Robespierre pense le contraire. Fêter la Raison, c’est manifester l’attachement de la République à des principes sacrés, qui doivent avoir force de dogme pour les citoyens. La figure de l’homme nouveau a besoin d’une exposition religieuse, faute de quoi elle sera dévaluée dans l’esprit public. Et cette exposition religieuse est possible dans le cadre de la religion existante, un christianisme d’espérance et de charité peu éloigné des idéaux de la Révolution.
Robespierre a dénoncé fermement aujourd’hui, devant les Jacobins, ceux qui, Hébert en tête, veulent en découdre avec le christianisme. “On a supposé qu’en accueillant des offrandes civiques la Convention avait proscrit le culte catholique. Non, la Convention n’a point fait cette démarche téméraire : la Convention ne le fera jamais.” Pourquoi ?
• Parce que l’essentiel du christianisme est compatible avec la Révolution. “L’athéisme est aristocratique, l’idée d’un grand être qui veille sur l’innocence opprimée et qui punit le crime triomphant est toute populaire.”
• Parce que ce qui doit être évacué du christianisme ne doit pas l’être par la persécution, qui est le meilleur moyen de redonner vie à ce qu’on veut détruire. “On a dénoncé des prêtres pour avoir dit la messe : ils la diront plus longtemps, si on les empêche de la dire.
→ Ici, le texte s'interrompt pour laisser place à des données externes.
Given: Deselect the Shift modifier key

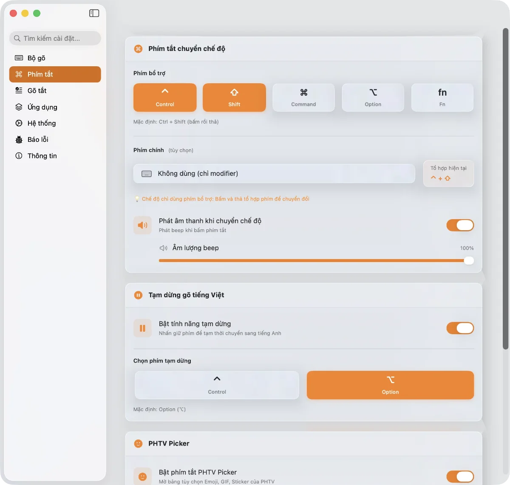Looking at the screenshot, I should coord(234,98).
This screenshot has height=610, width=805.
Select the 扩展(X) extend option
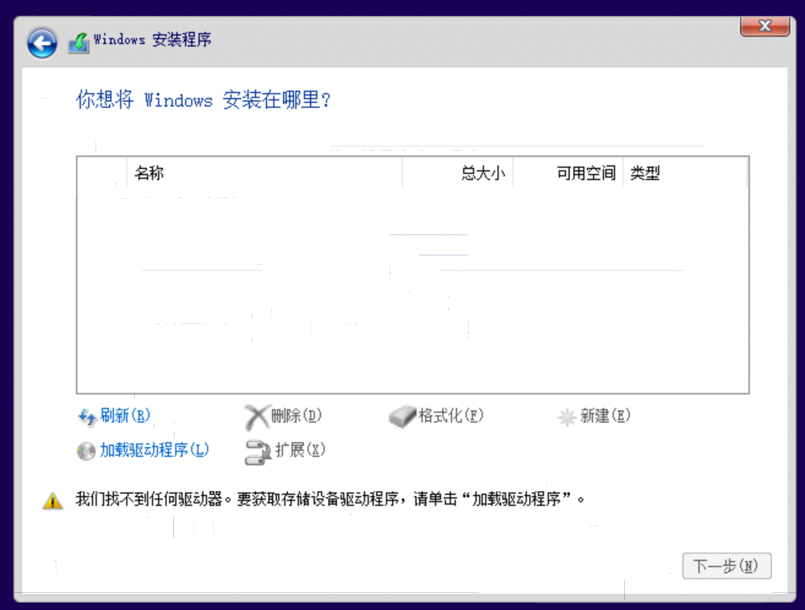coord(300,450)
Celui qui veut les empêcher est plus fanatique que celui qui dit la messe.”
• Parce que la République, prise en étau entre la guerre civile et la guerre étrangère, a d’autres chats à fouetter que les vêpres, les hosties et les carillons. “Je ne vois plus qu’un seul moyen de réveiller parmi nous le fanatisme, c’est d’affecter de croire à sa puissance.”
Bref, la déchristianisation : du pain bénit pour les ennemis de la Révolution.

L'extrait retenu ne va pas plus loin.